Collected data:
>> Begin

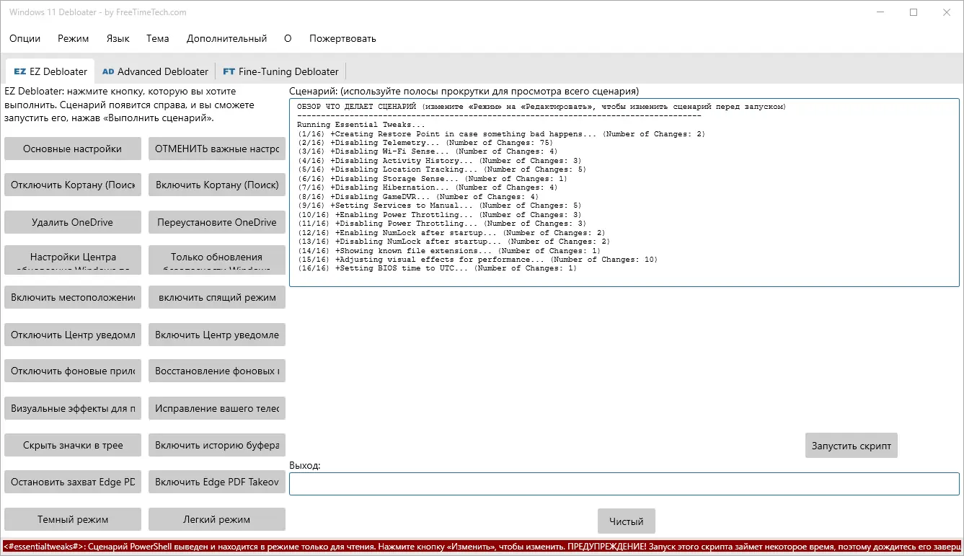Screen dimensions: 964x556
Task: Click the FT icon on Fine-Tuning Debloater tab
Action: [229, 71]
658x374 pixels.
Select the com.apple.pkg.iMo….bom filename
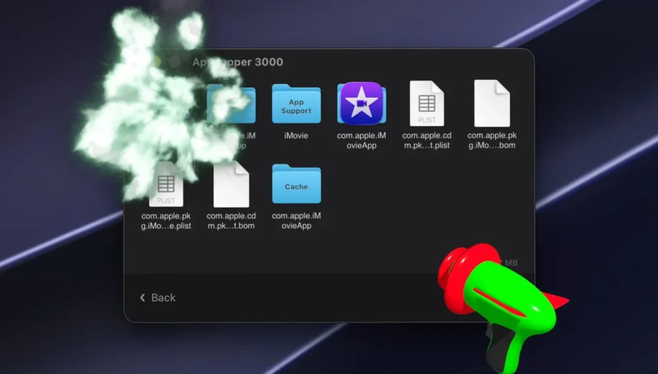492,140
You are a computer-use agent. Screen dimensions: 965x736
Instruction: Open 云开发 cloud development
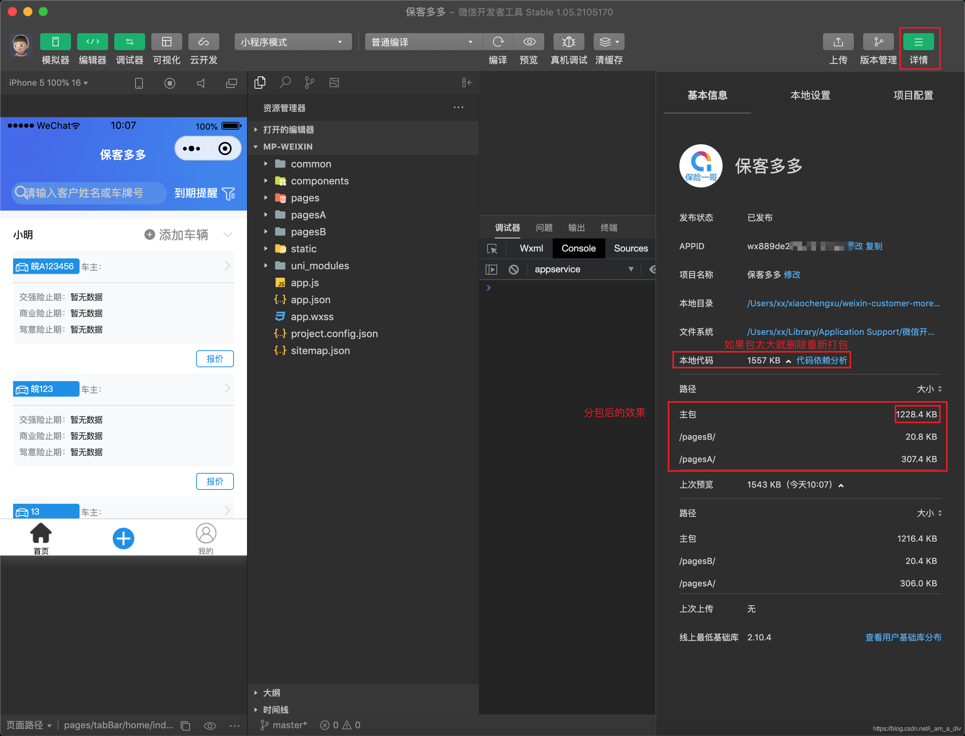point(203,42)
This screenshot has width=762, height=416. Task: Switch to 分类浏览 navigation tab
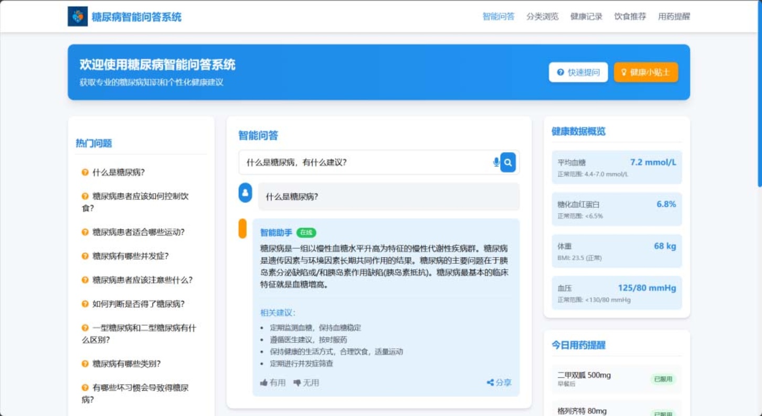coord(542,17)
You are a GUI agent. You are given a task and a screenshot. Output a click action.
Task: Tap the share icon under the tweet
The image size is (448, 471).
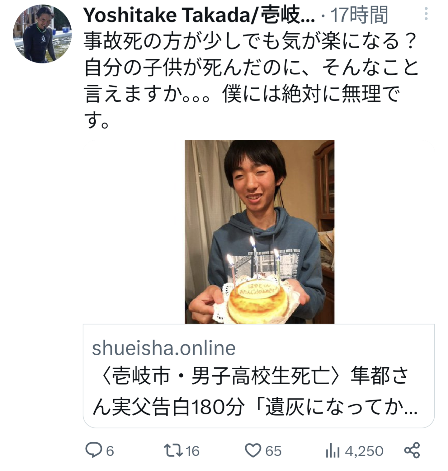[x=412, y=450]
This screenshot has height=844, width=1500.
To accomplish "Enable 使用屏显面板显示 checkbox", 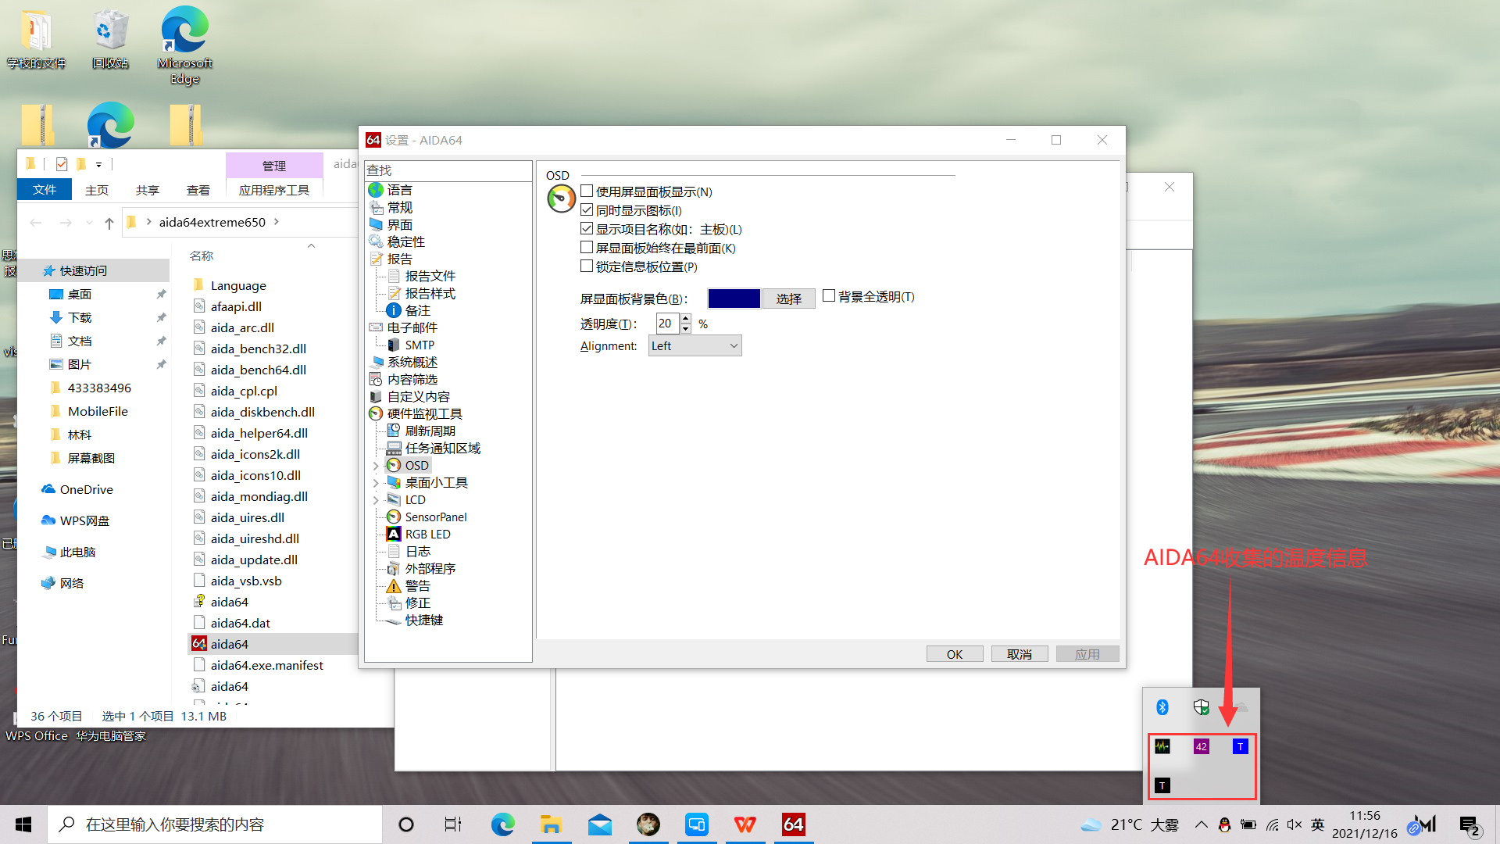I will click(x=587, y=191).
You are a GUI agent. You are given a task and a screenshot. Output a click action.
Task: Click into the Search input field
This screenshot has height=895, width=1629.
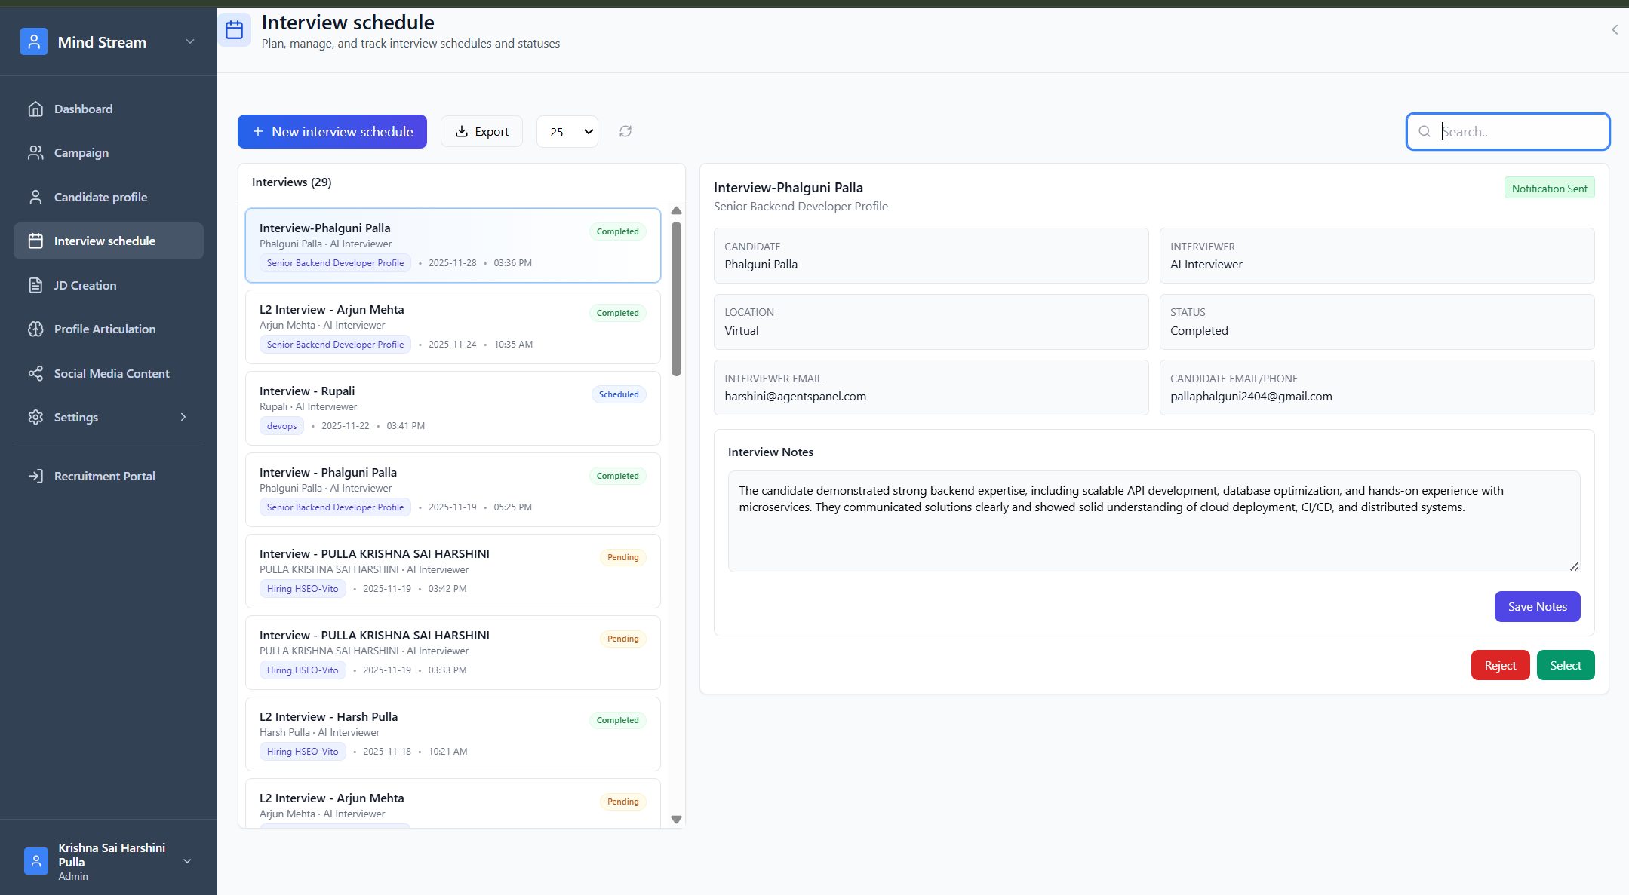click(1518, 132)
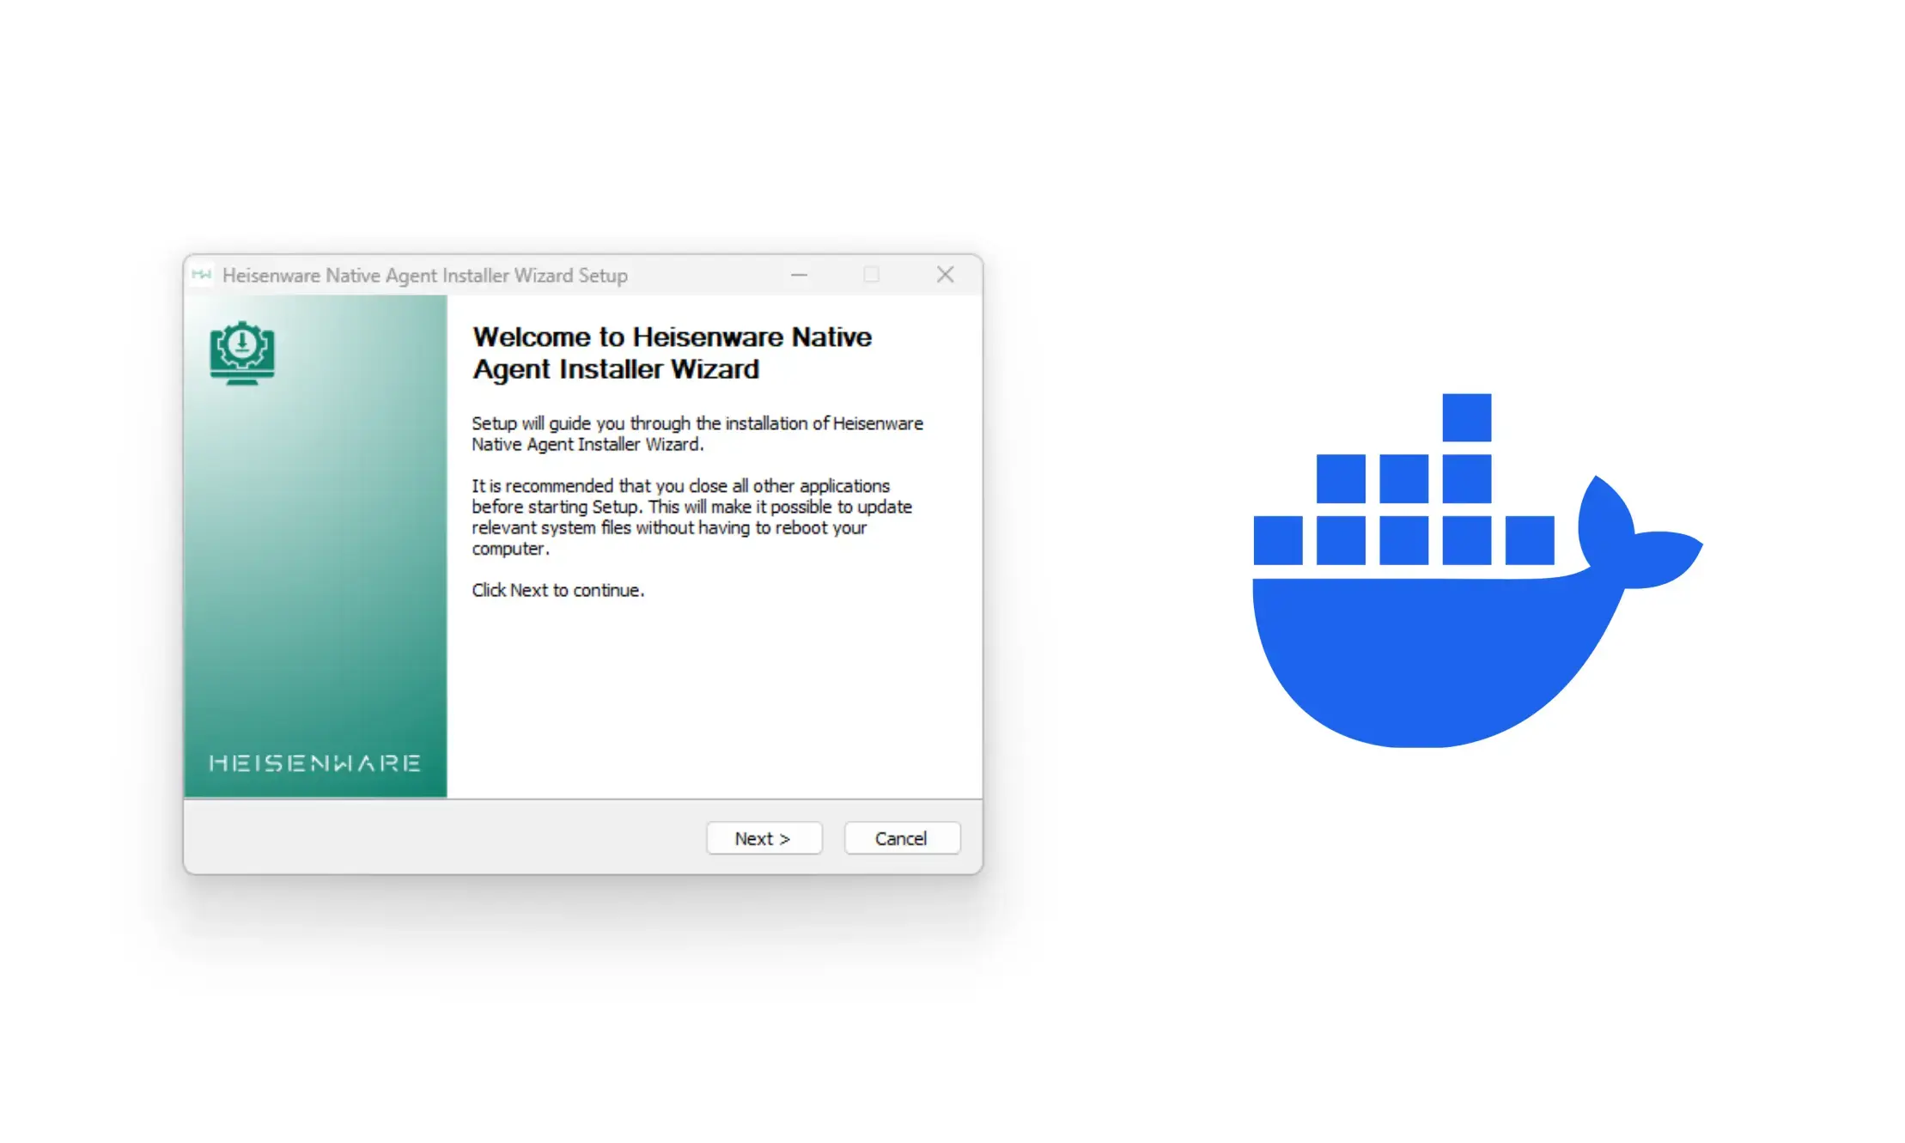Click the Next > button
The image size is (1905, 1143).
(x=763, y=838)
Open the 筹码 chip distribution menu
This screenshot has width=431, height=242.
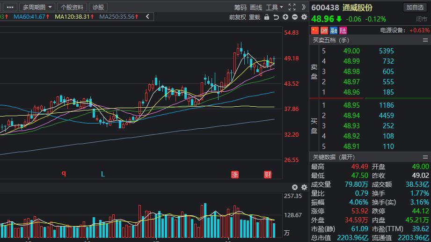pos(240,7)
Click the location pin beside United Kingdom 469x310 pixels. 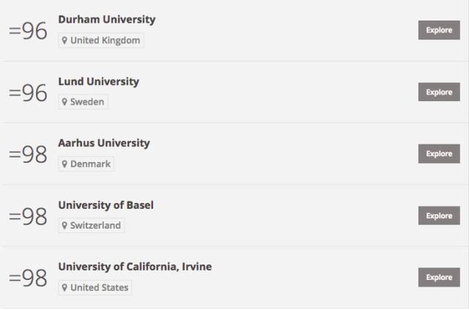pos(64,40)
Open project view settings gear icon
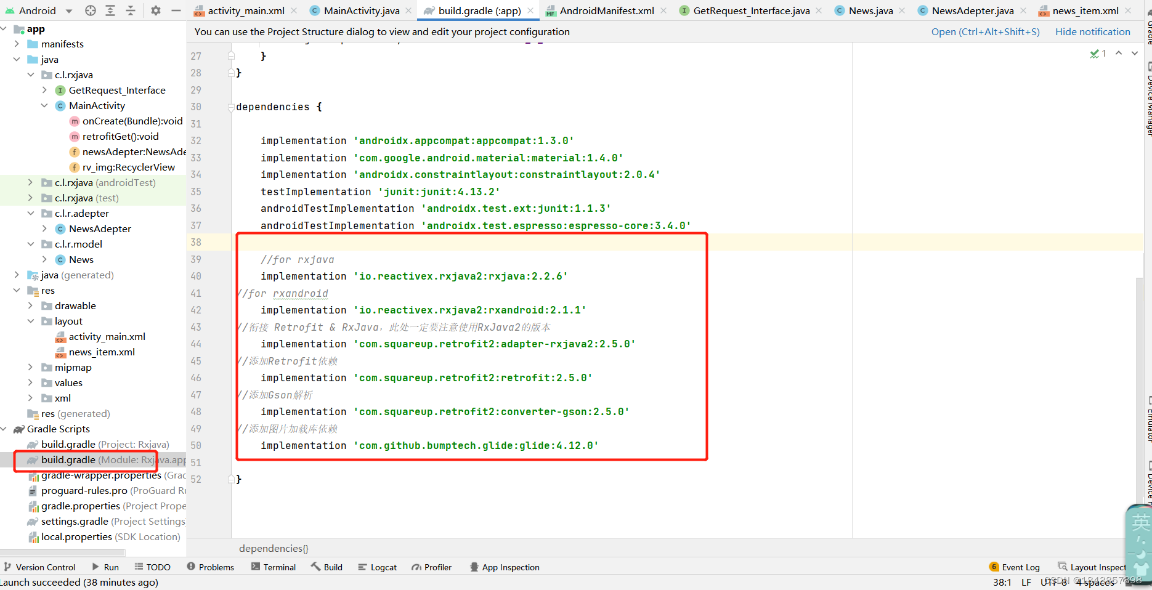 pos(156,10)
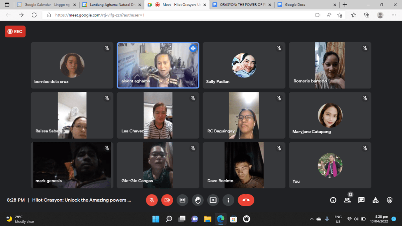Click the red REC recording indicator
This screenshot has height=226, width=402.
point(15,31)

>> End

WORK TO COMPLETE: Copy out word for word the items starting with the line containing "658x374 pixels." and continuing through the line containing "coord(542,17)", including both of those lines. Leave the pictures out of your copy.

FINAL RESULT:
658x374 pixels.
Select the com.apple.pkg.iMo….bom filename
492,140
You are a computer-use agent. Screen dimensions: 965x736
Instruction: Open 云开发 cloud development
point(203,42)
This screenshot has width=762, height=416. Task: Switch to 分类浏览 navigation tab
coord(542,17)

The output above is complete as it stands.